3. In the Disma picture where the guitarist is talking into the microphone, I thought at first he was playing the harmonica. Now THAT is something I’d pay to witness…
Regarding the “controversy” in these here replies, I’ve never seen anything close to any racist/hate speech philosophy espoused on this website; in fact, I’d say there are more people here that take personalities like Burzum or Watain to task for their stupid comments than anything else, myself included. Fuck racists, dude, but pick a bigger battle than fighting comment wars. I don’t know about the guy who did Inq’s artwork, but that fact has nothing to do with the thrust of the article which is a live review. I also, like pseudonymous, don’t buy the claim that Satanism is a defining characteristic of BM at all. If anything, it’s more an anti-Christian pagan philosophy than some confusing and overreaching modern term like Satanism. Add to that the fact that most BM bands come off as extremely disingenuous at best and humorlessly cartoonish at worst. And what little BM I listen to these days, is feeling-free–I hardly pay attention to the message, artwork or miscellaneous crap that too often obscures the music. I suspect I’m not the only one. You can’t take this shit serious.
It’s really just semantics so I won’t belabor the point beyond this one last post, but Satanism really was what initially defined black metal bands as “Black Metal” rather than thrash, death, or just heavy metal. It’s just been *mostly* cast aside — modern black metal has really just co-opted the sound and left behind the baggage. I know it’s not a quotable source for research papers, but Wikipedia has a little subheading on the Black Metal page that falls in line with the story pretty much exactly how I’ve always understood it (and there are plenty of references cited).
Even when they weren’t practicing Satanists (and most of the early bands weren’t), they all pretended to be, because Satan was the key selling point back then. While so many of the first wave bands were about shock (like Venom), when Euronymous was steering the second wave they became more aggressively Satanic to the point where they worshipped Satan as an actual deity (Theistic Satanism), which goes against the more common beliefs taken from the Satanic Bible and LaVey’s teachings. So make of that what you will.
http://en.wikipedia.org/wiki/Black_metal#Satanism
Last morsel: the paganism you mention came in later, as a refinement to the ideology. Satan was starting to sound pretty silly, so the kids moved on to pagan pastures.
Some moved into orthodox devil worship.
Not my cup of tea but it’s always seemed more serious than the incredibly juvenile LaVeyan stuff.
Deathspell Omega may ultimately be mistaken (since theology is really a waste of one’s mental powers), but they seem to be very learned and erudite.
Last time I checked, skinheads are originally comprised of working class men and women who harbor no racist ideologies, so Blasphemy calling themselves “Satanic Skinheads” refers to that working class background. Hell, I even own a shirt that says that.
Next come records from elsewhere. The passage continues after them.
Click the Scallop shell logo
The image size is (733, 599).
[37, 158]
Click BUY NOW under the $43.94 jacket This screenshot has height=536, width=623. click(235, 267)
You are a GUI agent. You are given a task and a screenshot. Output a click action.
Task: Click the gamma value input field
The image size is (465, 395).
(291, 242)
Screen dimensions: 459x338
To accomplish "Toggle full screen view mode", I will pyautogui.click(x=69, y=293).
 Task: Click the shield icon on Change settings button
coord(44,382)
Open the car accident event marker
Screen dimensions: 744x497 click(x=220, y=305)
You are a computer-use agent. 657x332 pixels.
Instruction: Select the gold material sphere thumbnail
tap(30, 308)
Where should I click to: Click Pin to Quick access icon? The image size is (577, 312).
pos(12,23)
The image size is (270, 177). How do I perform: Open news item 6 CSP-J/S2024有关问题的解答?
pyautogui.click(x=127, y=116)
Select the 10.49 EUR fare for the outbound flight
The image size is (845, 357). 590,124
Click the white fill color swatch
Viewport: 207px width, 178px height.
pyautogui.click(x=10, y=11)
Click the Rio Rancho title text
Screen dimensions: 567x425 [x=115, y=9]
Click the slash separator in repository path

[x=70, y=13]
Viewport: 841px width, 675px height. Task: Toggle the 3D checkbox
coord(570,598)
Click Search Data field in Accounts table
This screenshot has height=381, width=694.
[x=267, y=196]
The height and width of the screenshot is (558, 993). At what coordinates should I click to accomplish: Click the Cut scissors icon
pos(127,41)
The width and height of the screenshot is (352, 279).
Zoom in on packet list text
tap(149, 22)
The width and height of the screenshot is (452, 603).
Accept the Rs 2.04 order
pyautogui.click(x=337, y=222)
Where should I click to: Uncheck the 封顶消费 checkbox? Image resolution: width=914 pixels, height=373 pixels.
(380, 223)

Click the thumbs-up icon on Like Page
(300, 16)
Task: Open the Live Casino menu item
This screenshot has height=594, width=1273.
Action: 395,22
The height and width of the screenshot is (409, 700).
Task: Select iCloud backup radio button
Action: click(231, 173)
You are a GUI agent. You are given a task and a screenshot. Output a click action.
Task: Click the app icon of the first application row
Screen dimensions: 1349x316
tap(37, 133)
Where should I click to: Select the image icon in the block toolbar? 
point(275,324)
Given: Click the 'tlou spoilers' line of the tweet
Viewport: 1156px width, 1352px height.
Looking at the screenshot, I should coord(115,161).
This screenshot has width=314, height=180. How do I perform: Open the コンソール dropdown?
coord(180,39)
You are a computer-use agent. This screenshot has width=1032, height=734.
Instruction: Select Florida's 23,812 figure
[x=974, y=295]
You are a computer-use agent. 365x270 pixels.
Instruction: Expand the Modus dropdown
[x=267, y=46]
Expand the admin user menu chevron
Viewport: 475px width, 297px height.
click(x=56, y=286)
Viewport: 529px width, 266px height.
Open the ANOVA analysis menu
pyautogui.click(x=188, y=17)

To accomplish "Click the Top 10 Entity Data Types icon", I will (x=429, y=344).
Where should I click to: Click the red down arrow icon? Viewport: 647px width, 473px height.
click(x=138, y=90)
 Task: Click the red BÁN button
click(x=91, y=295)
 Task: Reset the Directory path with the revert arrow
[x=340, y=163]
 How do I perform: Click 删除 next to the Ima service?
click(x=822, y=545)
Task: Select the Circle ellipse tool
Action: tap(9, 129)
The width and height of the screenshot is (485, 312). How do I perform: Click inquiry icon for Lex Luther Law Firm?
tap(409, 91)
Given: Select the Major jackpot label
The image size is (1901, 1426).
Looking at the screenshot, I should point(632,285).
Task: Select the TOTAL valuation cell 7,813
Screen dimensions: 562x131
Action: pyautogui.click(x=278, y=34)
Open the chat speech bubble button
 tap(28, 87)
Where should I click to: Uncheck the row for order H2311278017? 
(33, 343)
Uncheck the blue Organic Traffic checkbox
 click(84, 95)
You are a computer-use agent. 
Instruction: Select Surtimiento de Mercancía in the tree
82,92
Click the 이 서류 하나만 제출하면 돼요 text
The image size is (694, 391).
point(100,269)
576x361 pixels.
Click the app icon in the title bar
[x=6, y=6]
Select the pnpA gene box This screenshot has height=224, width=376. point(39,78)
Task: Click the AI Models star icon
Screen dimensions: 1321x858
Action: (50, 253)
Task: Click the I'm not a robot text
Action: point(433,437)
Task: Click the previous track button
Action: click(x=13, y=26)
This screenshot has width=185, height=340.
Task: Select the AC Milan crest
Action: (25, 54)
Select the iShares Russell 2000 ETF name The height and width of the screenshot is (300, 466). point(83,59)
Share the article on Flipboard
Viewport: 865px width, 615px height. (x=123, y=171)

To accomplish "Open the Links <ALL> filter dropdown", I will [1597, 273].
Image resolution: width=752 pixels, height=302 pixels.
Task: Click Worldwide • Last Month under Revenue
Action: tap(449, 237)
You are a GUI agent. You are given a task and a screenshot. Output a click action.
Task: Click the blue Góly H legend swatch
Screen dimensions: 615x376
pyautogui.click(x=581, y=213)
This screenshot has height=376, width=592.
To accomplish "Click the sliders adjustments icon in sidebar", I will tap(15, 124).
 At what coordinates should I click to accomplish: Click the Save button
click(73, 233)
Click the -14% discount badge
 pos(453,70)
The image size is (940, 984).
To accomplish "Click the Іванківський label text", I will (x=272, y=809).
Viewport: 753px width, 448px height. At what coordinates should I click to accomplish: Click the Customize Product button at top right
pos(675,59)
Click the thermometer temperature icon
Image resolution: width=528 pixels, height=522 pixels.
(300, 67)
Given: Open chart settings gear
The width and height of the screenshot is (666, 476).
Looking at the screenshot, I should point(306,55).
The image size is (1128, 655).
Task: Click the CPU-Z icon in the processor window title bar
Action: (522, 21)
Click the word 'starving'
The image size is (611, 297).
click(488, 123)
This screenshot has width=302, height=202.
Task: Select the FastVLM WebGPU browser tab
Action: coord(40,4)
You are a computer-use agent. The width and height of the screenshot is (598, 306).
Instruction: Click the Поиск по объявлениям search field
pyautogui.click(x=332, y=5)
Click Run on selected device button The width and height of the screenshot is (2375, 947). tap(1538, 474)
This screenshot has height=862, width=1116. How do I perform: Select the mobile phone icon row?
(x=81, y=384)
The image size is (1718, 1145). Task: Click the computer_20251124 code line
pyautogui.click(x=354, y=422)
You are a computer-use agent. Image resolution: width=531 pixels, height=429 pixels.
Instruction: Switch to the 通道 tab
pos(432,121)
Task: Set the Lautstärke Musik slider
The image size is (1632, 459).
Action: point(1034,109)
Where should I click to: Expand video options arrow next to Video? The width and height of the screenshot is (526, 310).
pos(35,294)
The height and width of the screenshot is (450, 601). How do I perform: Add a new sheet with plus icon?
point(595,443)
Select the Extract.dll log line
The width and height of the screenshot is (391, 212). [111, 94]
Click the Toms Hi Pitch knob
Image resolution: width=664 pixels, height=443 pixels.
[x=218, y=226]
Ha! If I saw you wearing that shirt at a show, we’d probably have a fisfight, then post some asinine comments somewhere on this site relaying the experience under our pseudonyms.
It begins and ends with:
“Yeah, cool story, bro”.
It’s amazing how little average folks understand about skinhead culture. Back in Boston I knew a ton of those kids, and the large majority were SHARPs (skinheads against racial prejudice) or similar minded. The sad part is that a few racists do inevitably turn up at skinhead shows, and they continue to tarnish that whole scene from the fringe with their stupidity.
I’d like to correct something i said above about Blasphemy. I hinted that they might not have a problem hanging out with nazis. The reason i thought they might have no problem is that I’ve seen pix of them wearing the SPP shirts and hanging out with the SPP guy. On the other hands, info on other forums and from interviews hint that they’re probably apolitical about the whole race issue ( ie they don’t care one way or the other). However, I doubt that Der Sturmer wear satanic skinhead shirts just as a working class signifier ! heheh
They’re too busy sleeping in the couch and drinking Budweiser.
The Blasphemy dudes are pretty much ambivalent about all of it.